1.15. Troubleshooting and tips

1.15.1. What to compile

The general recommendation is that you should only try to compile the critical paths in your code. If you have a piece of performance-critical computational code amongst some higher-level code, you may factor out the performance-critical code in a separate function and compile the separate function with Numba. Letting Numba focus on that small piece of performance-critical code has several advantages:

  • it reduces the risk of hitting unsupported features;
  • it reduces the compilation times;
  • it allows you to evolve the higher-level code which is outside of the compiled function much easier.

1.15.2. My code doesn’t compile

There can be various reasons why Numba cannot compile your code, and raises an error instead. One common reason is that your code relies on an unsupported Python feature, especially in nopython mode. Please see the list of Supported Python features. If you find something that is listed there and still fails compiling, please report a bug.

When Numba tries to compile your code it first tries to work out the types of all the variables in use, this is so it can generate a type specific implementation of your code that can be compiled down to machine code. A common reason for Numba failing to compile (especially in nopython mode) is a type inference failure, essentially Numba cannot work out what the type of all the variables in your code should be.

For example, let’s consider this trivial function:

@jit(nopython=True)
def f(x, y):
    return x + y

If you call it with two numbers, Numba is able to infer the types properly:

>>> f(1, 2)
    3

If however you call it with a tuple and a number, Numba is unable to say what the result of adding a tuple and number is, and therefore compilation errors out:

>>> f(1, (2,))
Traceback (most recent call last):
File "<stdin>", line 1, in <module>
File "<path>/numba/numba/dispatcher.py", line 339, in _compile_for_args
    reraise(type(e), e, None)
File "<path>/numba/numba/six.py", line 658, in reraise
    raise value.with_traceback(tb)
numba.errors.TypingError: Failed at nopython (nopython frontend)
Invalid use of + with parameters (int64, tuple(int64 x 1))
Known signatures:
* (int64, int64) -> int64
* (int64, uint64) -> int64
* (uint64, int64) -> int64
* (uint64, uint64) -> uint64
* (float32, float32) -> float32
* (float64, float64) -> float64
* (complex64, complex64) -> complex64
* (complex128, complex128) -> complex128
* (uint16,) -> uint64
* (uint8,) -> uint64
* (uint64,) -> uint64
* (uint32,) -> uint64
* (int16,) -> int64
* (int64,) -> int64
* (int8,) -> int64
* (int32,) -> int64
* (float32,) -> float32
* (float64,) -> float64
* (complex64,) -> complex64
* (complex128,) -> complex128
* parameterized
[1] During: typing of intrinsic-call at <stdin> (3)

File "<stdin>", line 3:

The error message helps you find out what went wrong: “Invalid use of + with parameters (int64, tuple(int64 x 1))” is to be interpreted as “Numba encountered an addition of variables typed as integer and 1-tuple of integer, respectively, and doesn’t know about any such operation”.

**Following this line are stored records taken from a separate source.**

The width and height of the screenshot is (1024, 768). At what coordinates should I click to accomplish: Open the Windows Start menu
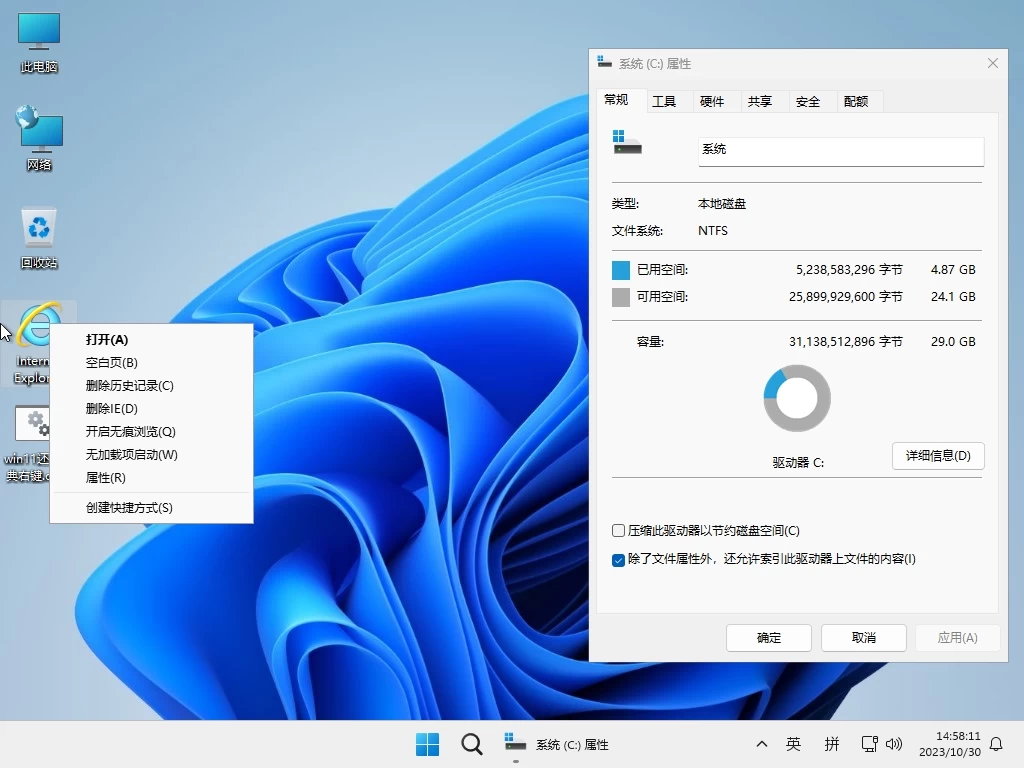click(427, 744)
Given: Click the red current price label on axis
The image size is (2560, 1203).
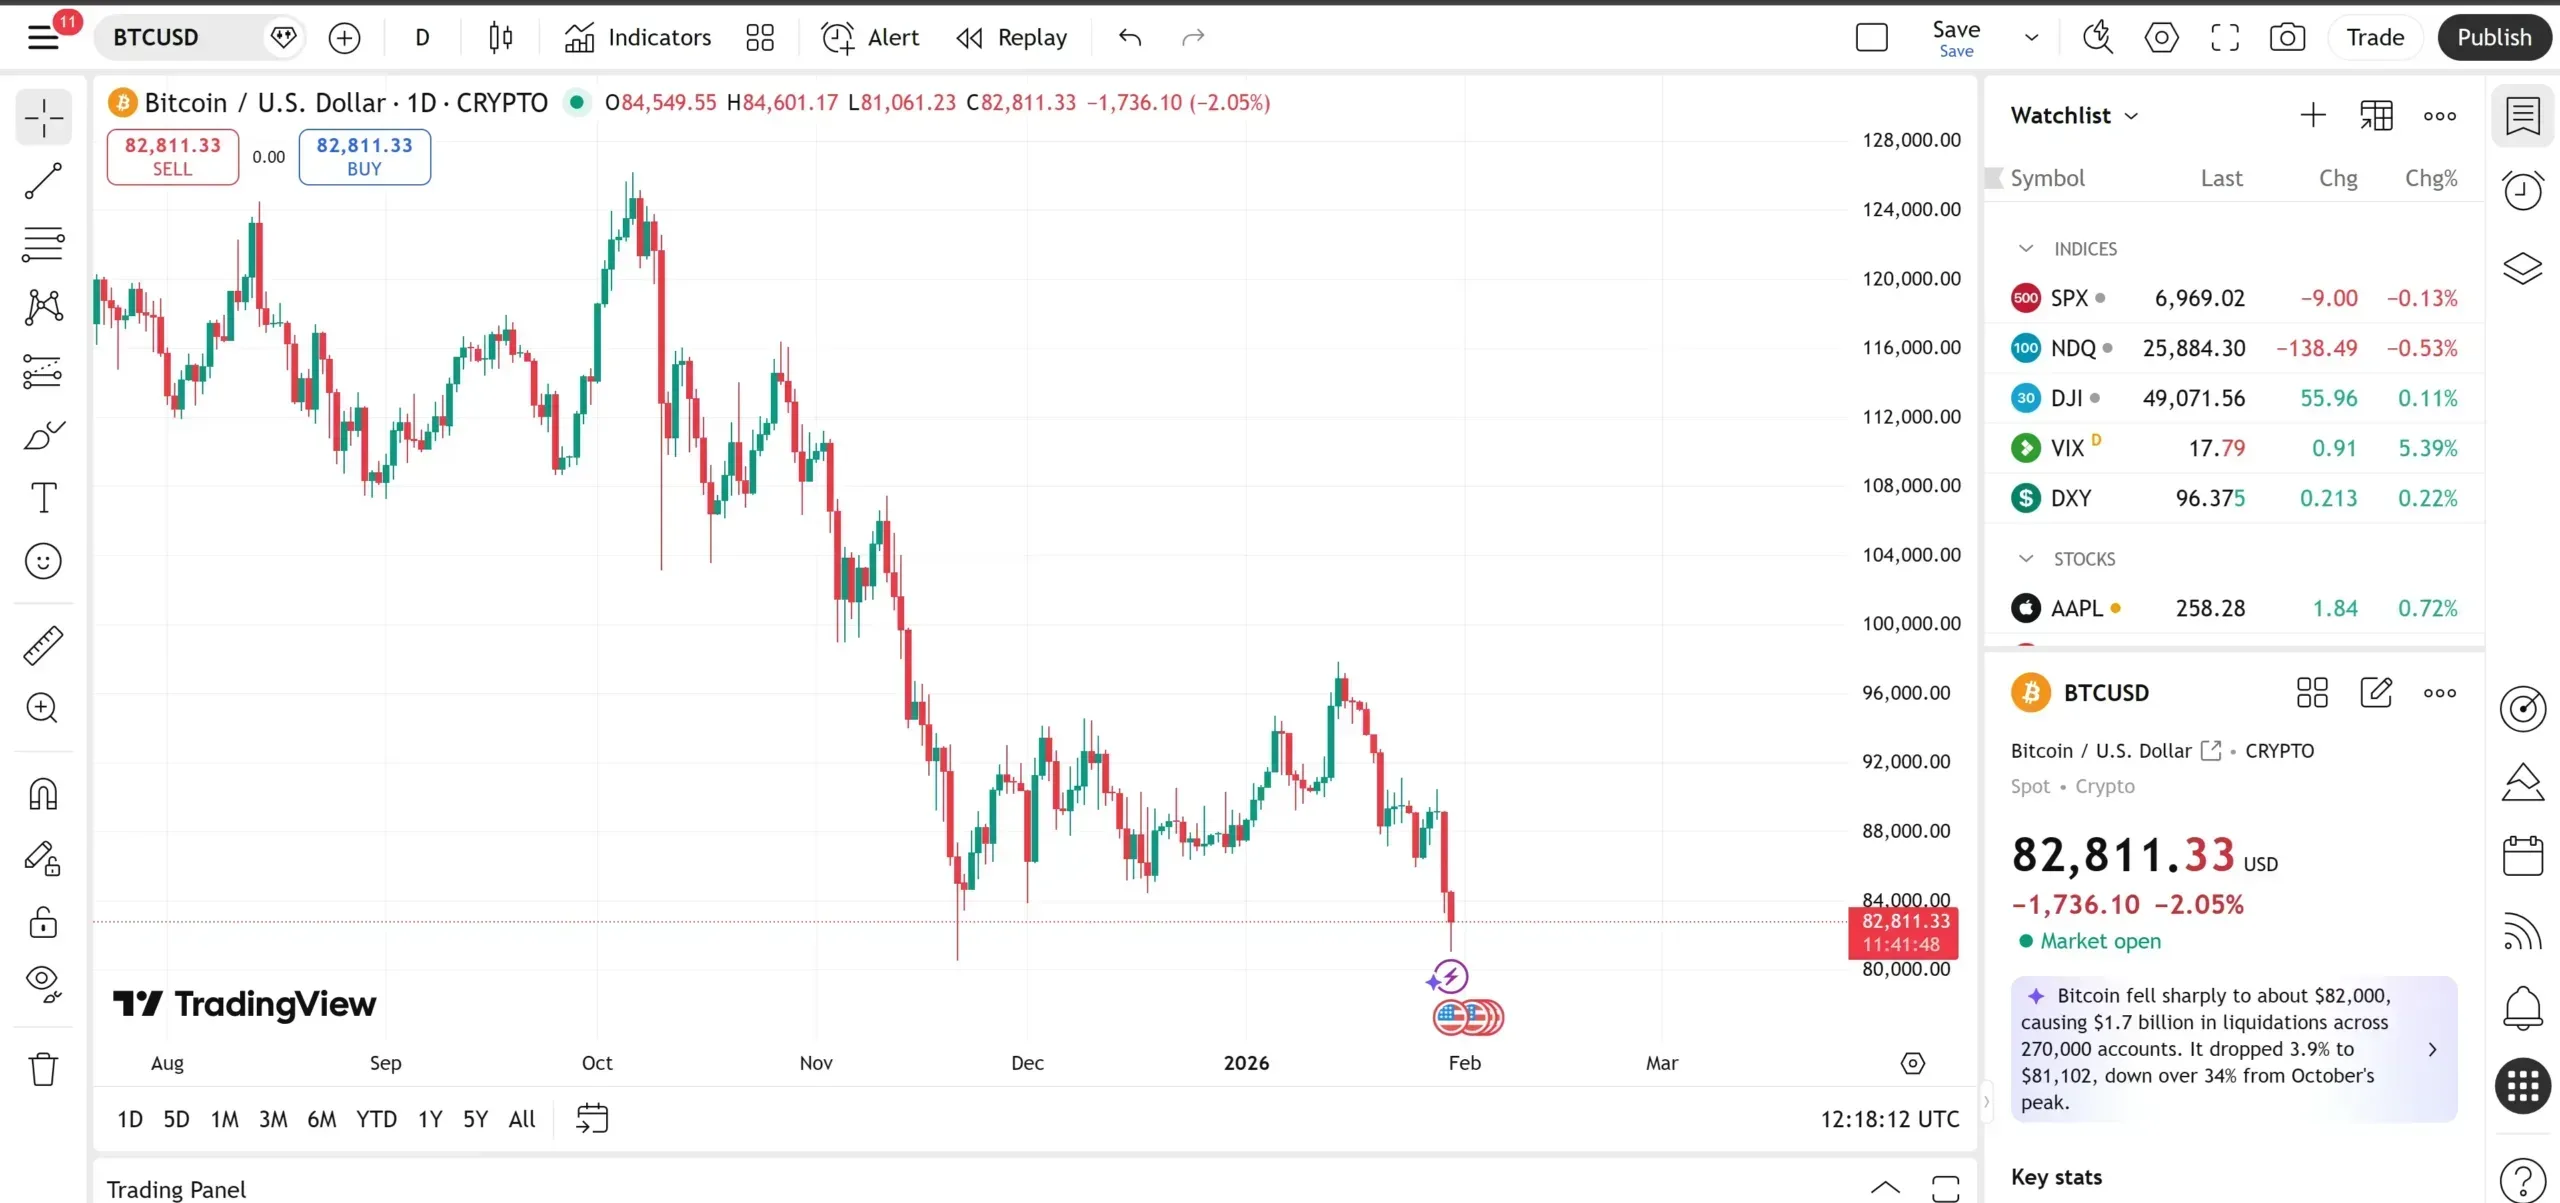Looking at the screenshot, I should click(1904, 932).
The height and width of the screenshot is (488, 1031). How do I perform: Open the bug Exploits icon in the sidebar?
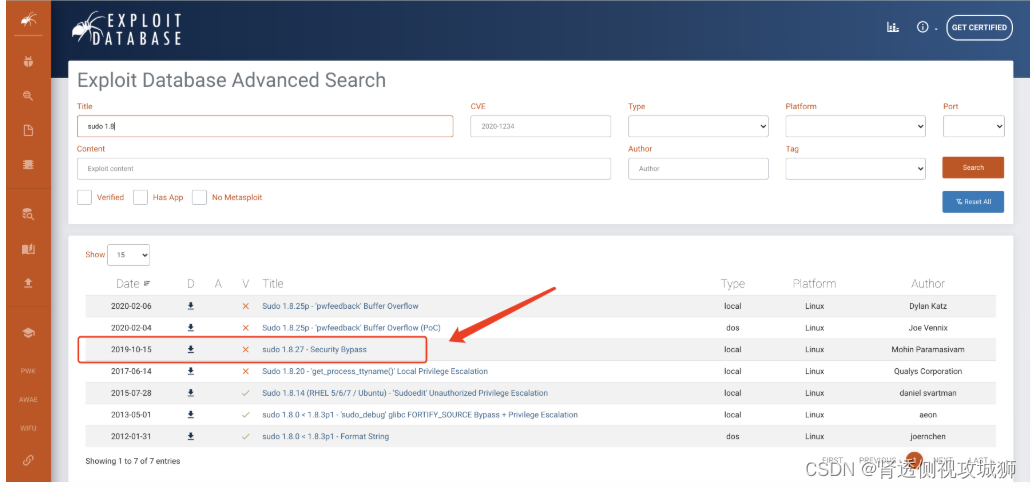tap(28, 62)
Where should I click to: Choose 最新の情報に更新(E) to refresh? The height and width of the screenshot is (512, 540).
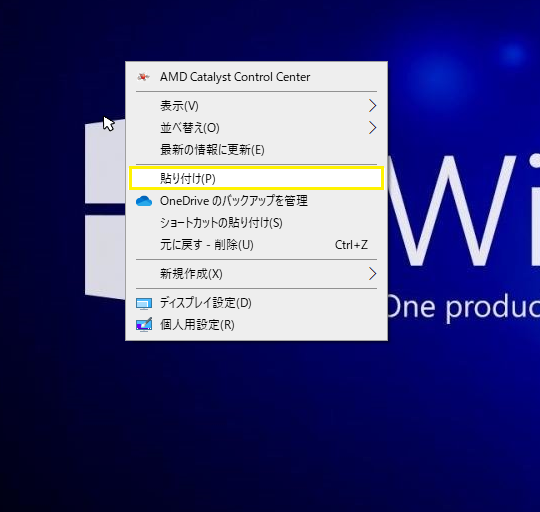pyautogui.click(x=212, y=150)
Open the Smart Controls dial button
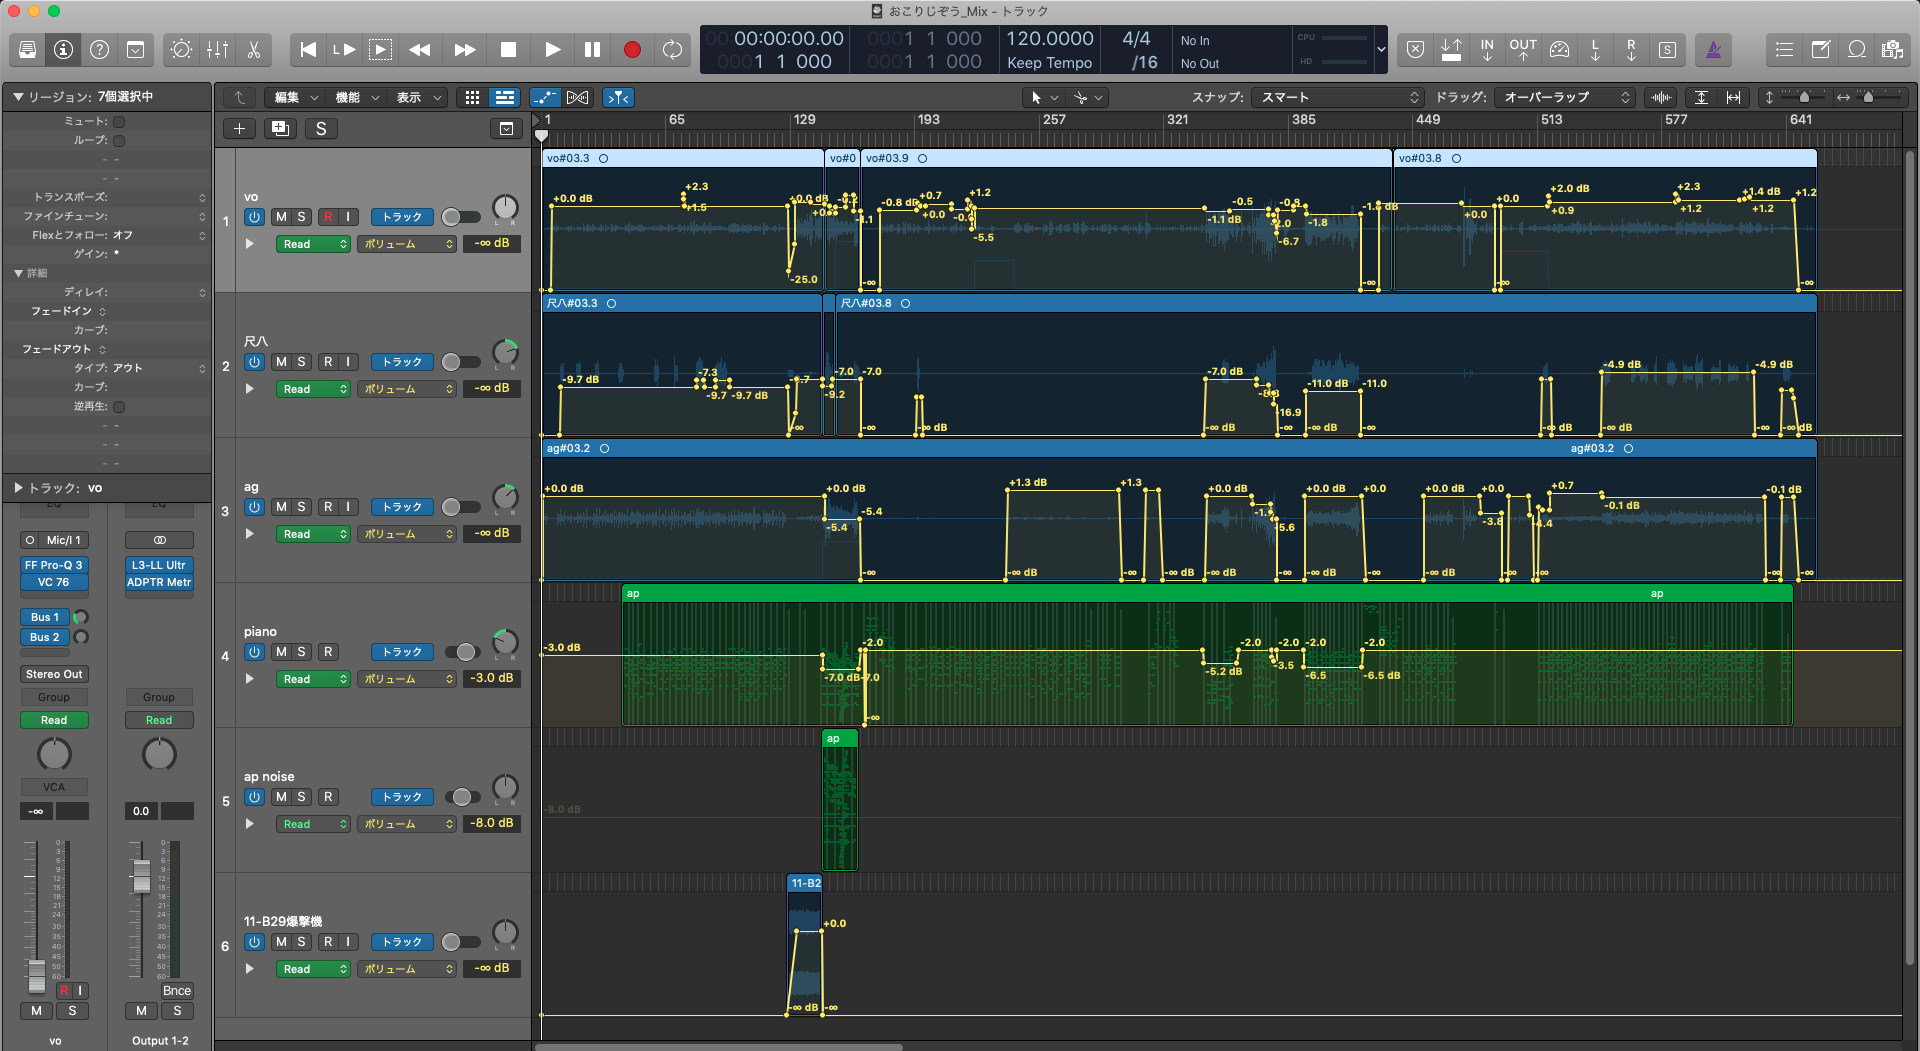 tap(181, 49)
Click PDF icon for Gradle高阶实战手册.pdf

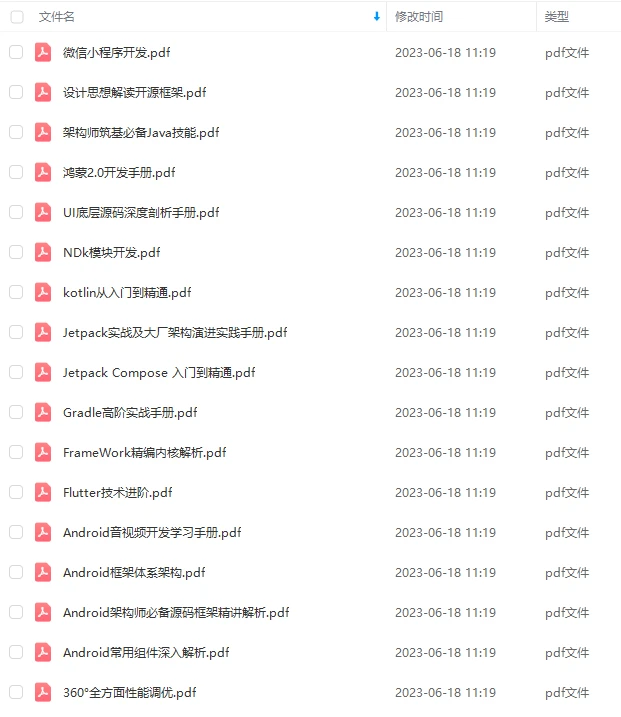43,412
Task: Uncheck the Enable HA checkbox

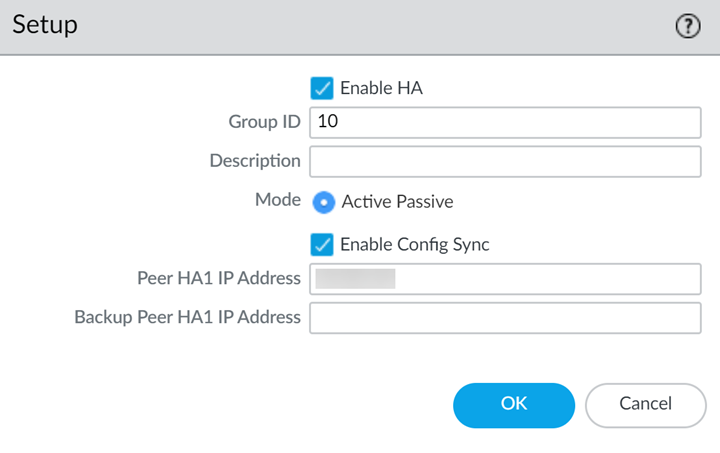Action: pos(322,88)
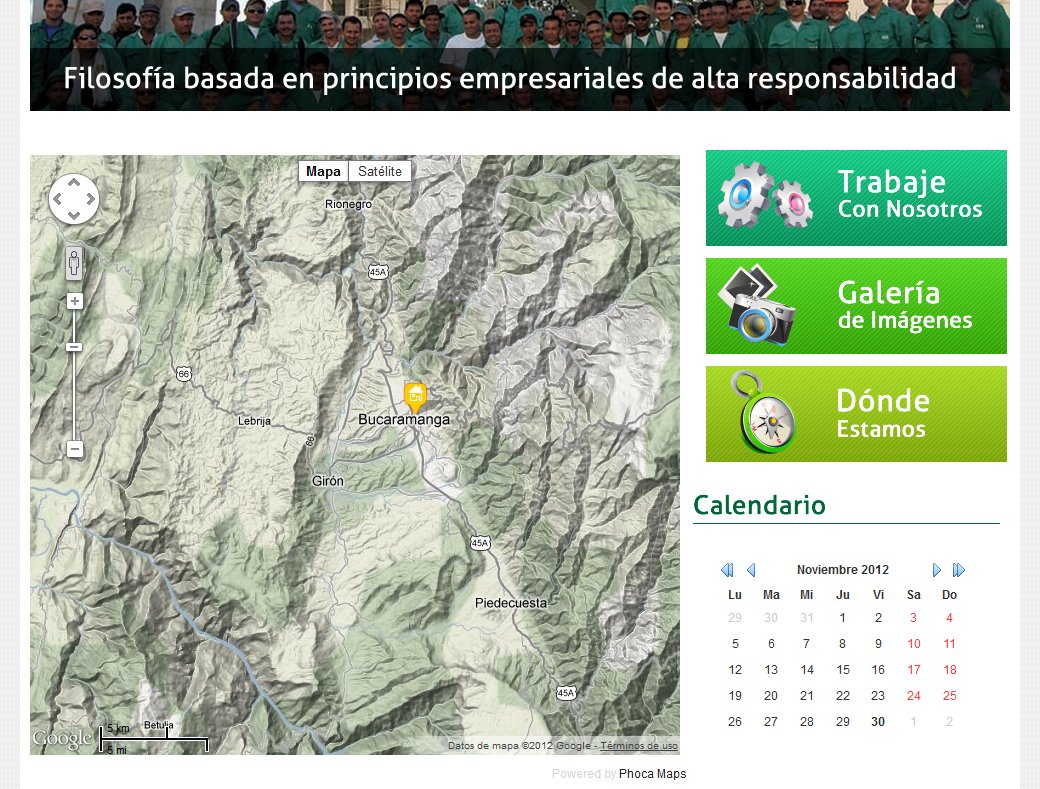Pan the map north with the up arrow

pos(74,183)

Note that if you allow object mode:

@jit
def g(x, y):
    return x + y

compilation will succeed and the compiled function will raise at runtime as Python would do:

>>> g(1, (2,))
Traceback (most recent call last):
  File "<stdin>", line 1, in <module>
TypeError: unsupported operand type(s) for +: 'int' and 'tuple'

1.15.3. My code has a type unification problem

Another common reason for Numba not being able to compile your code is that it cannot statically determine the return type of a function. The most likely cause of this is the return type depending on a value that is available only at runtime. Again, this is most often problematic when using nopython mode. The concept of type unification is simply trying to find a type in which two variables could safely be represented. For example a 64 bit float and a 64 bit complex number could both be represented in a 128 bit complex number.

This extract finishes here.